Iker Romero Fernández (born 15 June 1980) is a retired Spanish handball player, currently working as the head coach of SG BBM Bietigheim and the Austria men's national handball team.

He won the World Men's Handball Championship in 2005 with the Spain men's national handball team in Tunisia.

==Career==
Iker Romero signed his first professional contract in 1997 with BM Valladolid. In 2000 he signed for Ademar León, where he won the Spanish Championship in 2001. The same year he signed for BM Ciudad Real.

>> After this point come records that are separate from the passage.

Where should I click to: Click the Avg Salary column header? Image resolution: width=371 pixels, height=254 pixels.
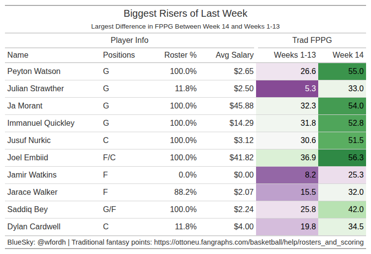(235, 55)
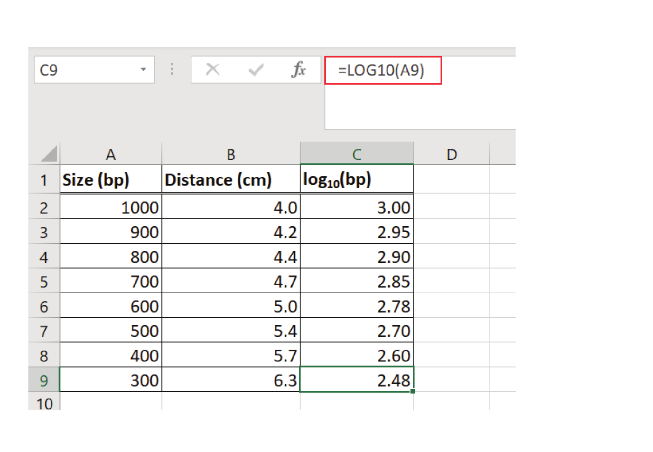Select row 1 header
The height and width of the screenshot is (452, 653).
[x=44, y=180]
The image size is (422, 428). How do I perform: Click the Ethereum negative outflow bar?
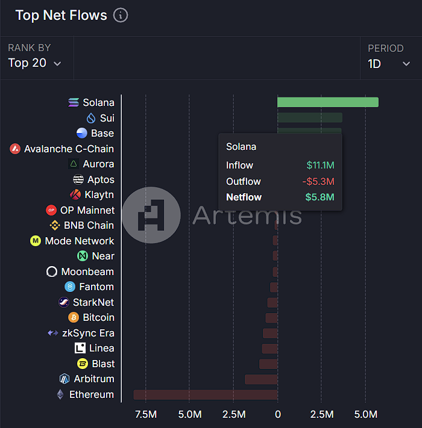coord(205,395)
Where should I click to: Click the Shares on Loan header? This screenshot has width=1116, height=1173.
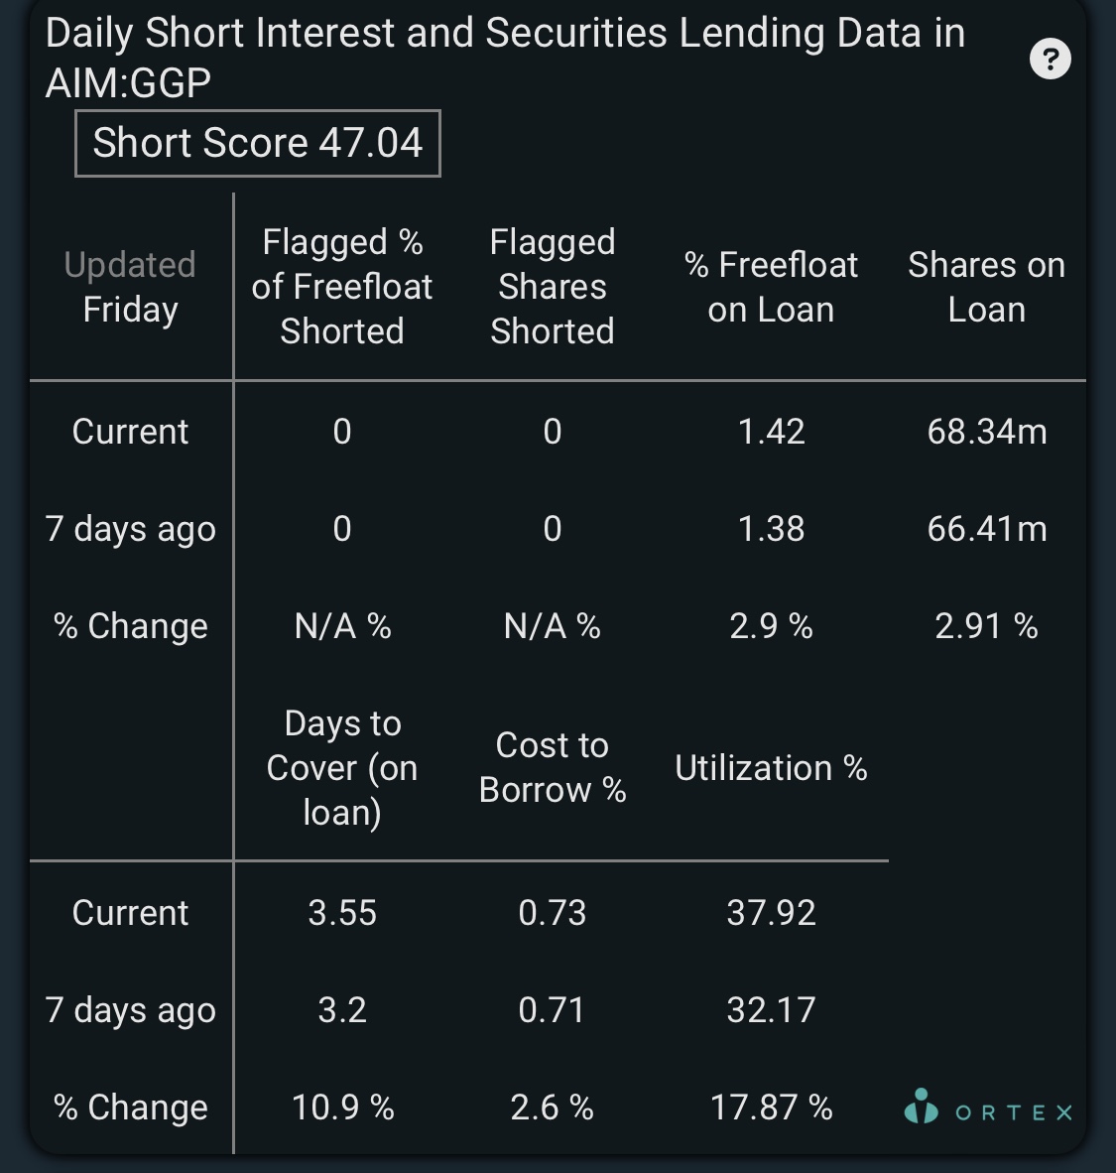(x=987, y=287)
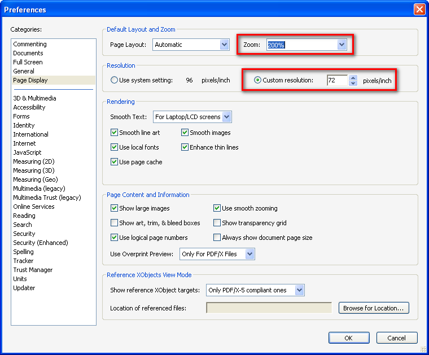Viewport: 429px width, 355px height.
Task: Select Commenting category in list
Action: pyautogui.click(x=30, y=44)
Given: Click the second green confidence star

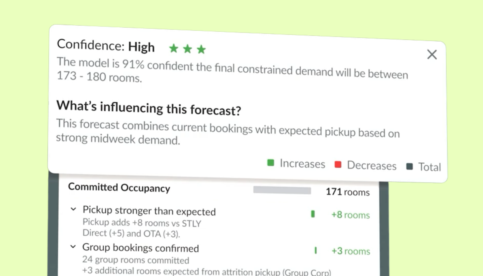Looking at the screenshot, I should 187,49.
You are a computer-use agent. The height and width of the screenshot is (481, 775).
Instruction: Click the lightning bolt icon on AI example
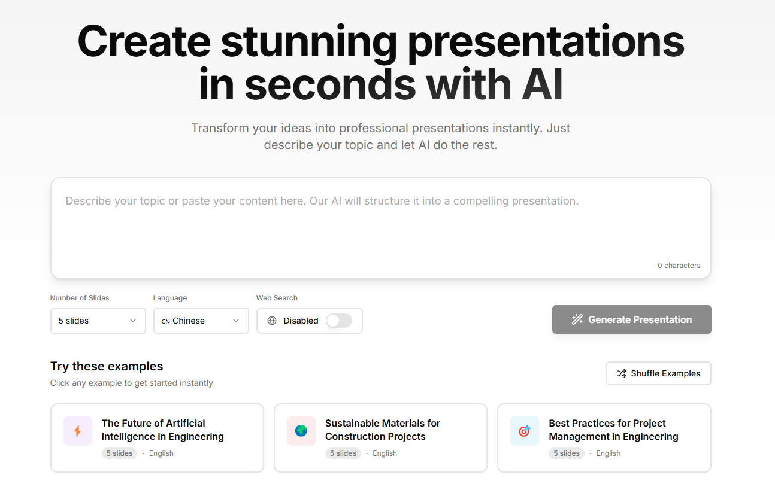(x=77, y=431)
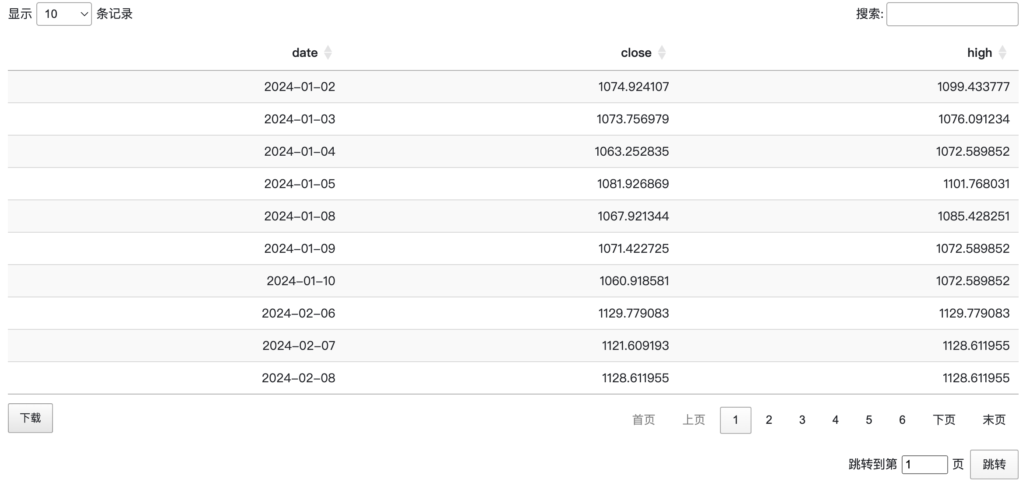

Here he won the 2003 Copa del Rey and the 2002 and 2003 EHF Cup Winners' Cup. In 2003 he signed for FC Barcelona, where he won the 2006 and 2007 Spanish Championship, the 2004 Copa del Rey, the 2004 and 2007 European Supercup and the 2005 and 2011 EHF Champions League.

In 2011 he moved to Germany to join Füchse Berlin, where he won the 2013-14 DHB-Pokal and the 2014-15 EHF European League. In April 2014 he announced that he would retire at the end of season and move back to Spain, but decided to stay for one more year in Berlin before retiring.

==Coaching career==
In 2017 he became the assistant coach at the German Handball-Bundesliga club TSV Hannover-Burgdorf.

From the 2021-22 season he became the head coach of SG BBM Bietigheim. Starting with the 2025-2026 season, he also manages the Austria men's national handball team.

==Private life==
He is married to the German former handball player Laura Steinbach.